**REQUESTS**
- 1) In the MACE benchmark timing issue, which phone were the experiments run on?
- 2) From the MACE benchmark timing issue, extract the text from "- Python version: 3.6.3" to "Compiler E031.36.01.00 (Android)" word for word.
- 3) Extend the MACE benchmark timing issue onward from the point where it stops.

**PASSAGE SHOWN**
Benchmark timing does not change when kernel is changed
Closed this issue · 6 comments
System information
- OS Platform and Distribution: Linux Ubuntu 16.04.7 LTS
- NDK version: 19c
- MACE version: v0.13.0 (9a06864)
- Python version: 3.6.3
- CMake version: 3.19.2
Describe the problem
Benchmark timing does not change when kernel is changed; which also does not match the timing when an excerpt of the kernel is run in another OpenCL test-bench.
To Reproduce
The following experiments are done on a Pixel 3 XL phone, which integrated a Snapdragon 845 SoC with an Adreno 630 GPU, with Android 9 installed (build number is PD1A.180720.030
). The reported OpenCL driver version is OpenCL 2.0 QUALCOMM build: Perforce changelist #3929146 Compiler E031.36.01.00 (Android)
. And I'm using the official docker environment for build. The model used for testing is converted from ResNet-50 v2 from MACE model zoo.
When I changed this line
mace/mace/ops/opencl/cl/conv_2d_1x1.cl
Line 66 in 9a06864
to
for (short in_ch_blk = 0; in_ch_blk < in_ch_blks * 100; ++in_ch_blk) {
to loop for 100-times the iterations. This should effectively increase kernel time, but the benchmarked result does not change. E.g., for layer resnet_v2_50/block2/unit_1/bottleneck_v2/shortcut/BiasAdd
in the model, before changes it takes approximately 2.07ms to run but with modified kernel I still get a similar number:
I /root/mace/mace/utils/statistics.cc:349] | Conv2D | 47.890 | 2.024 | 2.024 | 2.107 | 20.632 | 93.512 | [1,1] | SAME | [512,256,1,1] | [1,38,38,512] | [1,1] | resnet_v2_50/block2/unit_1/bottleneck_v2/shortcut/BiasAdd |
I have force-captured the event timing and the kernel execution time for convolution 2d 1x1 is correctly reported. Concretely, I changed these lines
mace/mace/core/runtime/opencl/opencl_runtime.cc
Lines 755 to 762 in 9a06864
to
void OpenCLRuntime::GetCallStats(const cl::Event &event, CallStats *stats) {
if (stats != nullptr) {
std::cout << "~~ caught call time " << event.getProfilingInfo<CL_PROFILING_COMMAND_END>()

**GIVEN INFORMATION**
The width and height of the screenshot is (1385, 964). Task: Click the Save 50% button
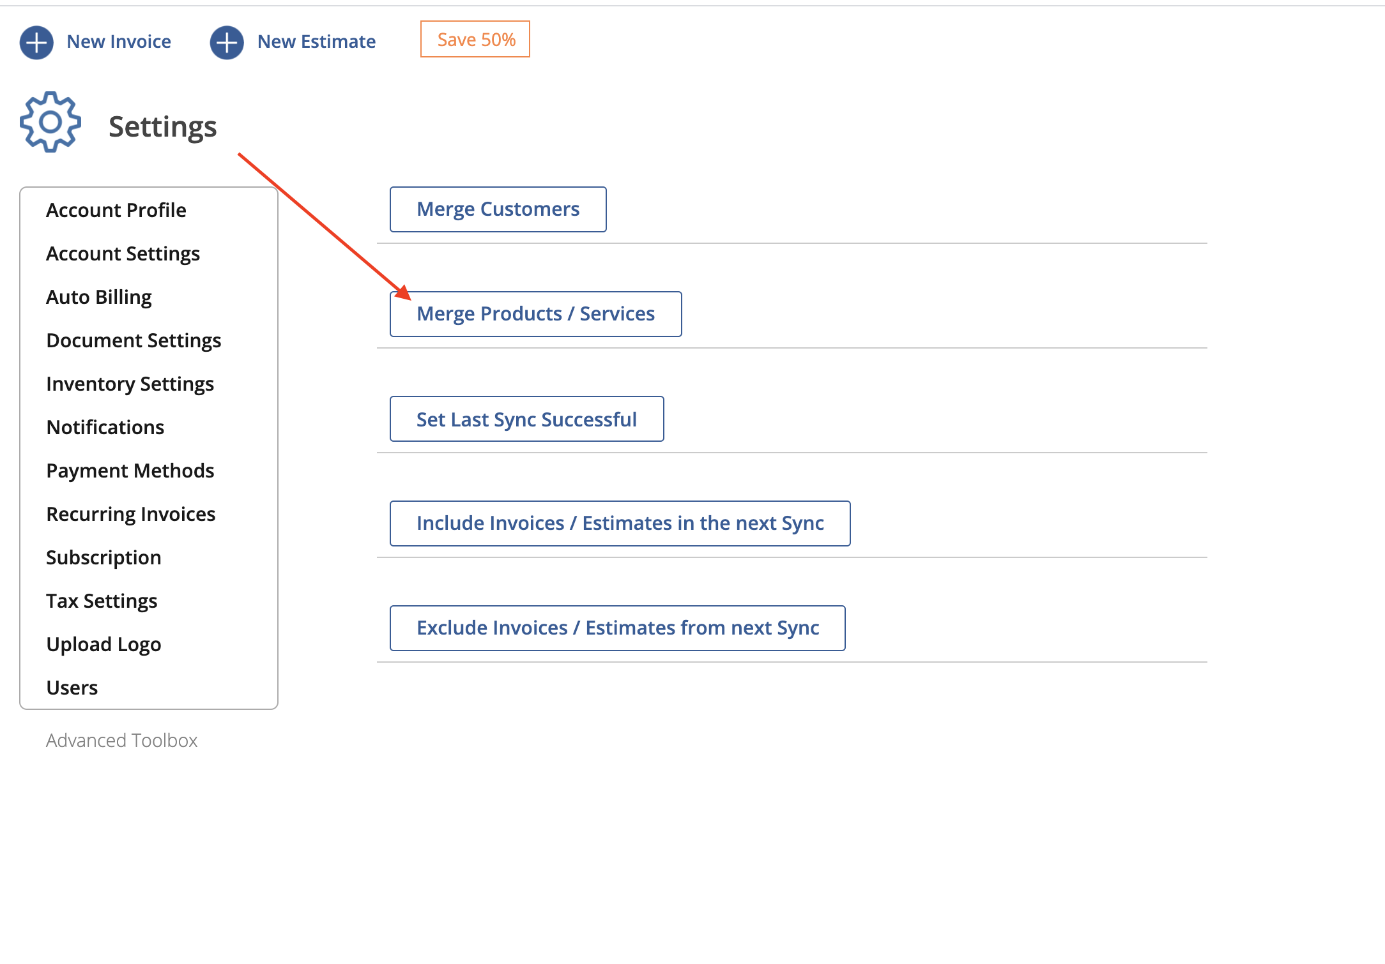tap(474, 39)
--
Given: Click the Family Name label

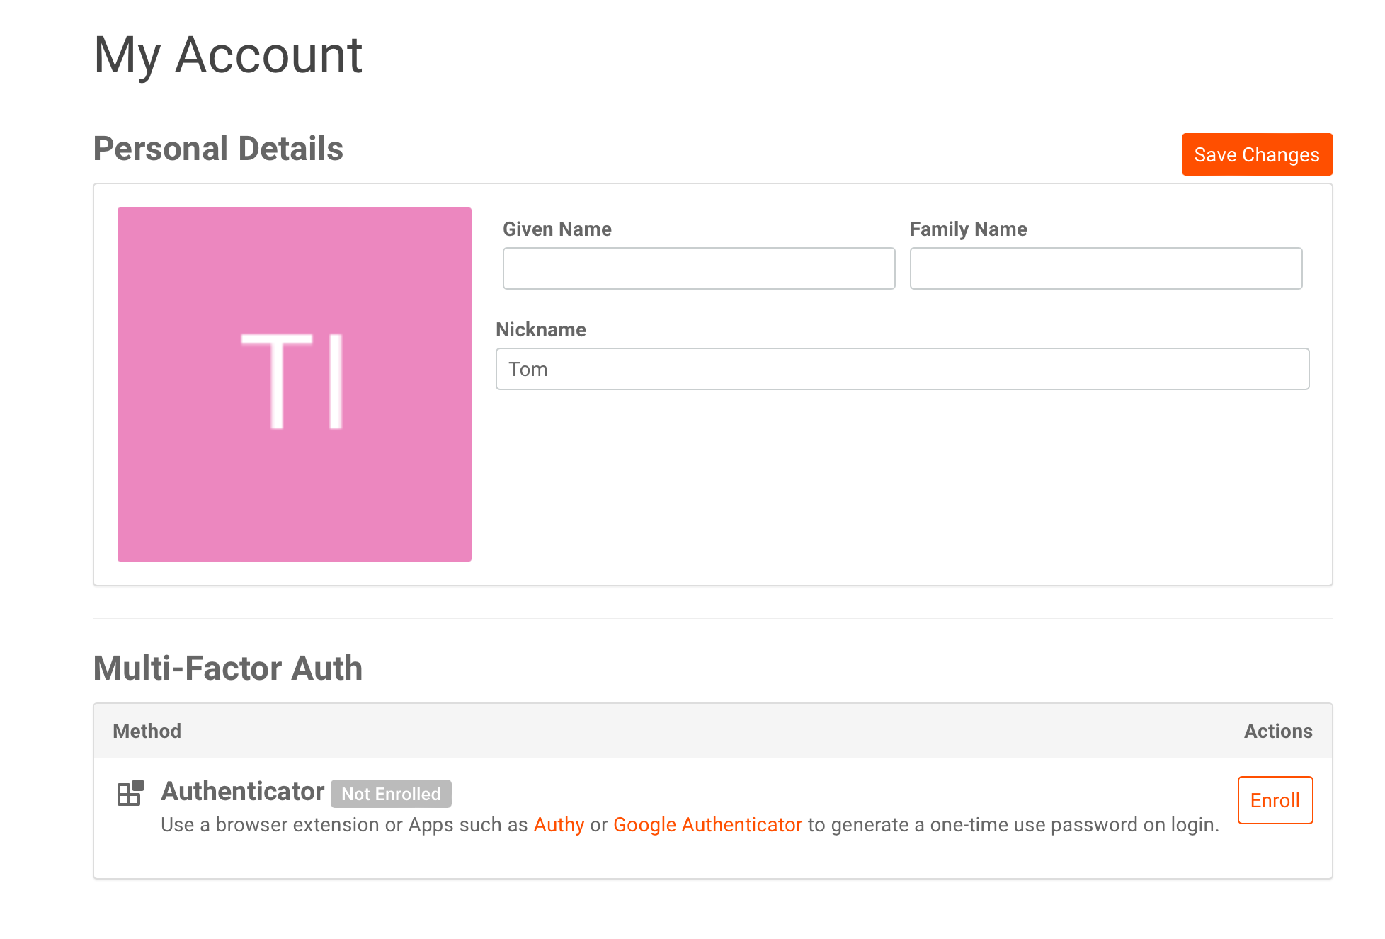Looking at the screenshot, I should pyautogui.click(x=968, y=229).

**TASK RESULTS**
- 1) A Pixel 3 XL.

- 2)
- Python version: 3.6.3
- CMake version: 3.19.2
Describe the problem
Benchmark timing does not change when kernel is changed; which also does not match the timing when an excerpt of the kernel is run in another OpenCL test-bench.
To Reproduce
The following experiments are done on a Pixel 3 XL phone, which integrated a Snapdragon 845 SoC with an Adreno 630 GPU, with Android 9 installed (build number is PD1A.180720.030
). The reported OpenCL driver version is OpenCL 2.0 QUALCOMM build: Perforce changelist #3929146 Compiler E031.36.01.00 (Android)

- 3)
<< "-" << event.getProfilingInfo<CL_PROFILING_COMMAND_START>()
<< "=" << event.getProfilingInfo<CL_PROFILING_COMMAND_END>() - event.getProfilingInfo<CL_PROFILING_COMMAND_START>() << std::endl;
stats->start_micros =
event.getProfilingInfo<CL_PROFILING_COMMAND_START>() / 1000;
stats->end_micros =
event.getProfilingInfo<CL_PROFILING_COMMAND_END>() / 1000;
}
}
and the reported time matches the benchmark result.
~~ caught call time 1608608358349690112-1608608358347666944=2023168
But the kernel, when executed in another test-bench, should have spent around 2.60ms to execute, using also event timing.
Steps to reproduce the problem:
Copy the kernel and feed in with the following arguments and work-sizing to OpenCL kernel (collected from the implementation and the schedule helper):
cl::NDRange globalSize = cl::NDRange(128, 10, 38);
cl::NDRange localSize = cl::NDRange(8, 10, 12);
uint32_t idx = 0;
kernel.setArg(idx++, int32_t(128));
kernel.setArg(idx++, int32_t(10));
kernel.setArg(idx++, int32_t(38));
kernel.setArg(idx++, input);
kernel.setArg(idx++, filter);
kernel.setArg(idx++, bias);
kernel.setArg(idx++, output);
kernel.setArg(idx++, int32_t(0)); // relux_max_limit
kernel.setArg(idx++, int32_t(0)); // leakyrelu_coefficient
kernel.setArg(idx++, int32_t(38)); // Height
kernel.setArg(idx++, int32_t(38)); // Width
kernel.setArg(idx++, int32_t(64));
kernel.setArg(idx++, int32_t(38)); // Height
kernel.setArg(idx++, int32_t(38)); // Width
kernel.setArg(idx++, int32_t(1));
kernel.setArg(idx++, int32_t(1));
The following PowerShell scripts are used to run the benchmark.
SetUp-Mace.ps1
param(
[switch] $Clear,
[switch] $Rebuild
)
$BuildDir = "./build/cmake-build/arm64-v8a"
$Base = "/data/local/tmp/mace-dist"
if ($Rebuild) {
if ($Clear) {
docker exec -ti mace-dev sh -c "cd ~/mace/ && bash ./tools/clear_workspace.sh"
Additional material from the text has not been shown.